26th Prime Minister of South Korea
- In office 17 December 1993 – 21 April 1994
- President: Kim Young-sam
- Preceded by: Hwang In-sung
- Succeeded by: Lee Yung-dug

Member of the National Assembly
- In office 30 May 2008 – 29 May 2012
- Preceded by: Hong Moon-pyo
- Succeeded by: Hong Moon-pyo
- Constituency: South Chungcheong Hongseong–Yesan
- In office 30 May 2000 – 10 December 2002
- Constituency: Proportional representation
- In office 4 June 1999 – 29 May 2000
- Preceded by: Hong Joon-pyo
- Succeeded by: Maeng Hyung-gyu
- Constituency: Seoul Songpa A

Leader of the Liberty Forward Party
- In office 1 February 2008 – 9 May 2011
- Preceded by: Position established
- Succeeded by: Byun Woong-jeon

Leader of the Grand National Party
- In office 30 August 1998 – 20 May 2002
- Preceded by: Cho Soon
- Succeeded by: Park Kwan-yong (acting)

Leader of the New Korea Party
- In office 30 September 1997 – 21 November 1997
- Preceded by: Kim Young-sam
- Succeeded by: Position abolished

Personal details
- Born: 2 June 1935 (age 91) Sohung County, Kōkai Province, Korea, Empire of Japan
- Party: Independent
- Other party: New Korea (1996–1997) Grand National (1997–2007) Independent (2007–2008) Liberty Forward (2008–2012) Saenuri (2012–2017) Bareun (2017-2018) Bareunmirae (2018)
- Spouse: Han In-ok ​ ​(m. 1962; died 2026)​
- Children: 2
- Alma mater: Seoul National University
- Religion: Roman Catholic

Korean name
- Hangul: 이회창
- Hanja: 李會昌
- RR: I Hoechang
- MR: I Hoech'ang
- IPA: i.hø.tɕʰaŋ

Art name
- Hangul: 경사
- Hanja: 俓史
- RR: Gyeongsa
- MR: Kyŏngsa

= Lee Hoi-chang =

South Korean politician (born 1935)

Lee Hoi-chang (born 2 June 1935) is a South Korean politician and lawyer who served as the prime minister of South Korea from 1993 to 1994. A political independent, he was a candidate in the 1997, 2002, and 2007 South Korean presidential elections. Prior to his presidential campaigns, Lee served as an associate justice of the Supreme Court of Korea.

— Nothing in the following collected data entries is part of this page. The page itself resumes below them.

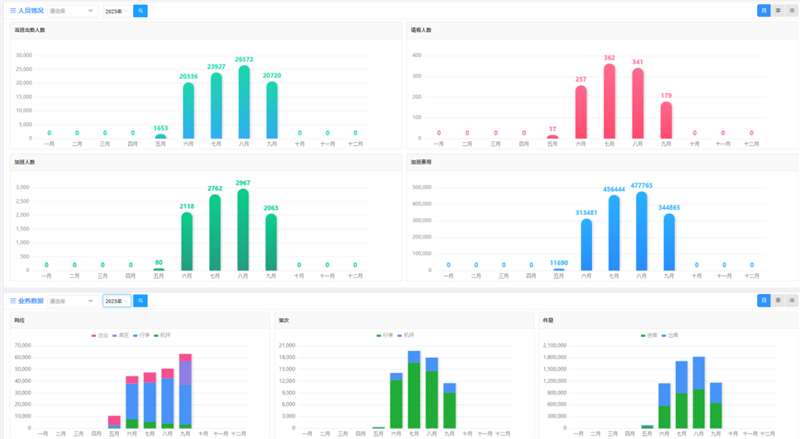Screen dimensions: 800x439
Task: Open the 请选择 dropdown in 业务数据
Action: tap(72, 300)

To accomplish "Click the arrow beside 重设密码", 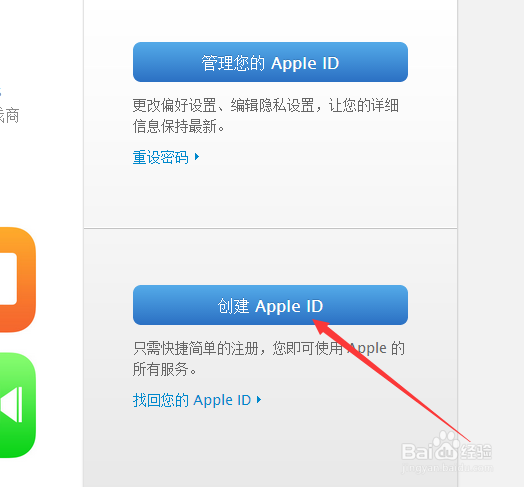I will click(197, 156).
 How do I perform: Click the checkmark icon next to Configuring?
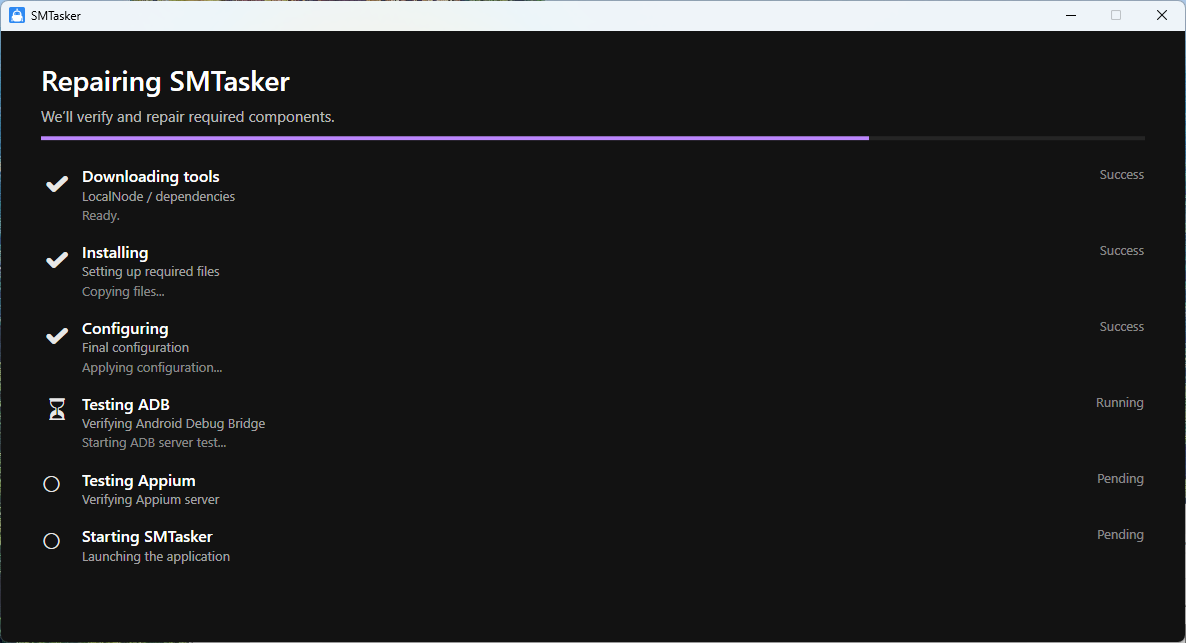coord(57,336)
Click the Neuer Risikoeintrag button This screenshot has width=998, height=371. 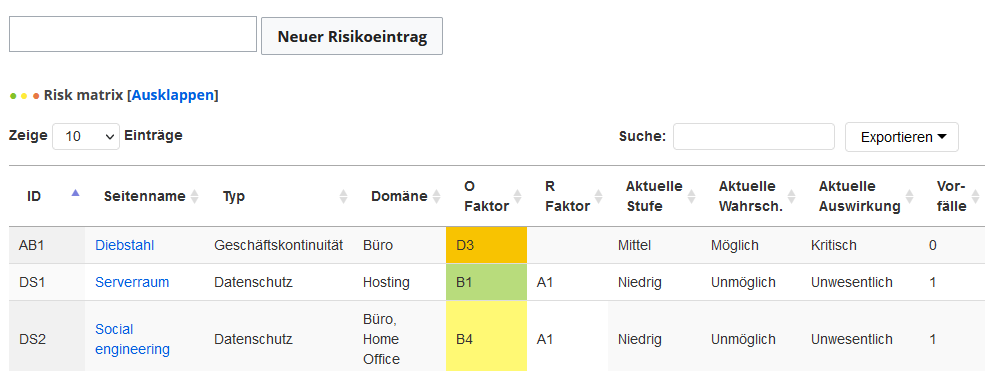352,36
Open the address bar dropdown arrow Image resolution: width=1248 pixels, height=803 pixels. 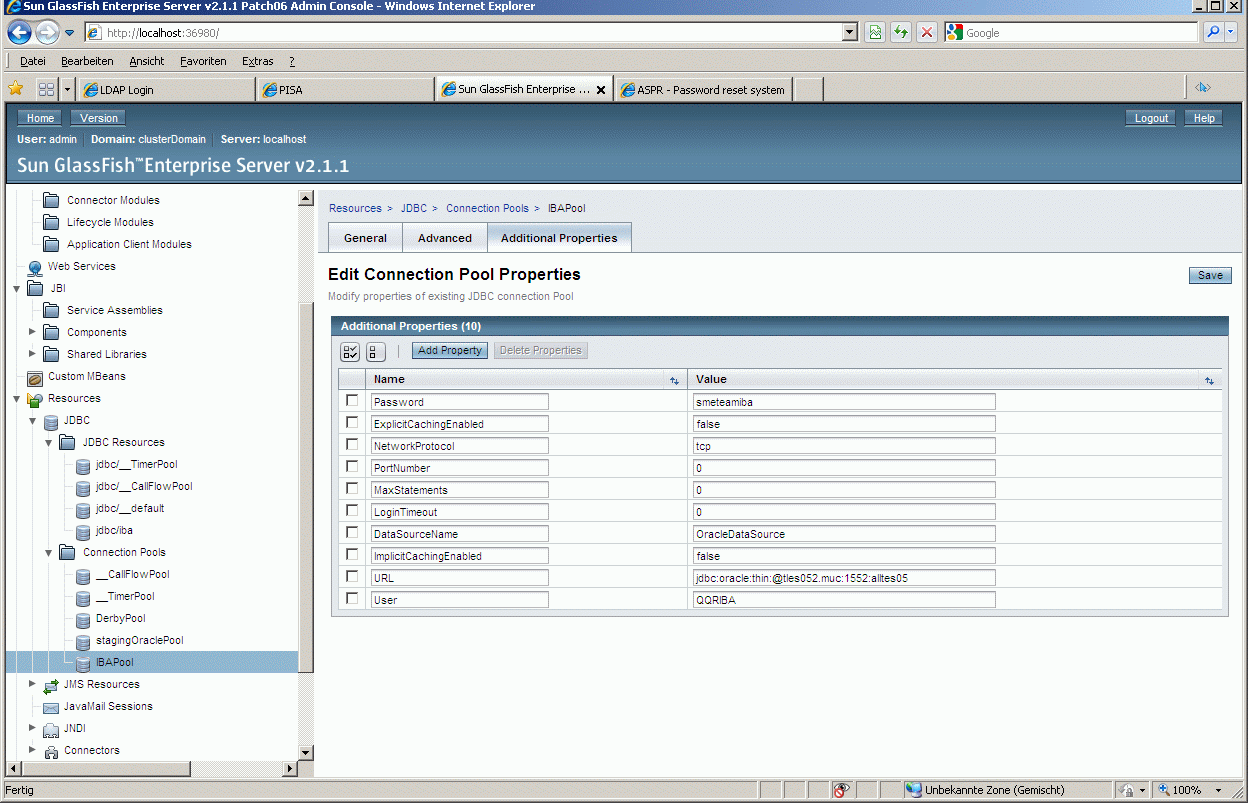pyautogui.click(x=850, y=33)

==Early life and education==
Lee was born to an elite family in Seoheung, Hwanghae Province (part of what is now North Korea), Korea, Empire of Japan. His father, Lee Hong-gyu, a public prosecutor, was appointed to a new post in the southern part of the peninsula and they moved there. Lee studied law at Seoul National University. Lee served as a judge from 1960 to 1980, when he became the country's youngest-ever Supreme Court Justice at the age of 46.

==Political career==
In 1988, Lee was appointed Chairman of the National Election Commission. He was chosen to head the Board of Audit and Inspection under President Kim Young-sam in 1993. Lee's anti-corruption campaigns in that office gained him the nickname "Bamboo," a Korean term for an upright person of principle. Later in the same year, he was appointed prime minister, but resigned in 1994. His departure was attributed to a frustration with the exclusion of the office of the prime minister from policymaking, in particular concerning North Korea.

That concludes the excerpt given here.